> _Try it_
In the entries that follow, how many lines include the string "Given"? The answer is the number only.

Stored records:
# # # # #

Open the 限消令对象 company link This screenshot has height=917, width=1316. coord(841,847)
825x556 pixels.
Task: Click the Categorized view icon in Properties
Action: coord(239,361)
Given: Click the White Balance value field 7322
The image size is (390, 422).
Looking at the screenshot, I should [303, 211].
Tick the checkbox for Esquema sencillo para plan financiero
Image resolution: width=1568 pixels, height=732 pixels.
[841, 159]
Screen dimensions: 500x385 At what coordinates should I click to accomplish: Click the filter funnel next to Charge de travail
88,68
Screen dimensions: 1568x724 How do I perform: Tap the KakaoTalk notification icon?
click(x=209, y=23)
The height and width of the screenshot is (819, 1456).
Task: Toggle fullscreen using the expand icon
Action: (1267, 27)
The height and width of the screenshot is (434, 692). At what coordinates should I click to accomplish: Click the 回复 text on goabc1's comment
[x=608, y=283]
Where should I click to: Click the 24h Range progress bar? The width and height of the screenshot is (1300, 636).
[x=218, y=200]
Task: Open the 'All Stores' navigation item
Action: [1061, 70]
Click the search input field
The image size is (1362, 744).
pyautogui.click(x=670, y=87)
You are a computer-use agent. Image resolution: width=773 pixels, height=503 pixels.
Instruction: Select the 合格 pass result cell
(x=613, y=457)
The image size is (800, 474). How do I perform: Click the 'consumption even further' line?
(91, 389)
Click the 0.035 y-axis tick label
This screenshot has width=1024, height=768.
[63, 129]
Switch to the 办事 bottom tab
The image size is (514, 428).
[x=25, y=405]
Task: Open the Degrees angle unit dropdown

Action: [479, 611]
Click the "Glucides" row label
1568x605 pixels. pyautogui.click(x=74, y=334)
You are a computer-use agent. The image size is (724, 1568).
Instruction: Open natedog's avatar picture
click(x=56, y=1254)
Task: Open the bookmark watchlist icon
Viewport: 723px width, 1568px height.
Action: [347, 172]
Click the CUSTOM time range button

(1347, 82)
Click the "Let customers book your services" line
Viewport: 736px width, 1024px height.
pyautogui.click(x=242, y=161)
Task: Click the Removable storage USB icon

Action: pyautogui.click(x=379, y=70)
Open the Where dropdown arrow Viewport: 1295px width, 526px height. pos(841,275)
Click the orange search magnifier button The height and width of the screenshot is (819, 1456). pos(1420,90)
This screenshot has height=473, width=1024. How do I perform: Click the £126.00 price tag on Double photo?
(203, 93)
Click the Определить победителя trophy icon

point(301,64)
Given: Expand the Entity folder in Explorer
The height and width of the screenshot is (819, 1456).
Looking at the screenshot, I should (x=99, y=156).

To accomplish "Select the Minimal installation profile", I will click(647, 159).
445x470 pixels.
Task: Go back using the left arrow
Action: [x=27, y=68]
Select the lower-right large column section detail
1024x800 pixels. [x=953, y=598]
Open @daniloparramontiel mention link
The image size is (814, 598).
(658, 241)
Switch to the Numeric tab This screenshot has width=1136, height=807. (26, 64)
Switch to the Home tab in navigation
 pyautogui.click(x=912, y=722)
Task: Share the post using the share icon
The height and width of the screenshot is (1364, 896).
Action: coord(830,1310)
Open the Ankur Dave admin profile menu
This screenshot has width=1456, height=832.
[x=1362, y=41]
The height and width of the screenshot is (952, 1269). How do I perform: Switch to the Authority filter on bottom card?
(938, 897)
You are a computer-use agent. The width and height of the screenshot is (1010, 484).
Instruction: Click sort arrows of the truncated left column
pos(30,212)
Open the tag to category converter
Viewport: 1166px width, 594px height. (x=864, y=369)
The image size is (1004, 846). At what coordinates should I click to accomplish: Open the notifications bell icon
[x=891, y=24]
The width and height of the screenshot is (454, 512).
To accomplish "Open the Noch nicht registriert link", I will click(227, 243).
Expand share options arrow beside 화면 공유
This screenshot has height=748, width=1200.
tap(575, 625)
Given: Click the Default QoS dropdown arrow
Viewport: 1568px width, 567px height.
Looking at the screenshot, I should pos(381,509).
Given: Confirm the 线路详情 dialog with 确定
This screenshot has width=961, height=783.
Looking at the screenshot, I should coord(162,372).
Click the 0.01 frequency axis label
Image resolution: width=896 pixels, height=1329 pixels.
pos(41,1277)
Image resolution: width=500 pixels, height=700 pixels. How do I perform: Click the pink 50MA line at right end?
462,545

# # # # #

> _Exercise solution_
4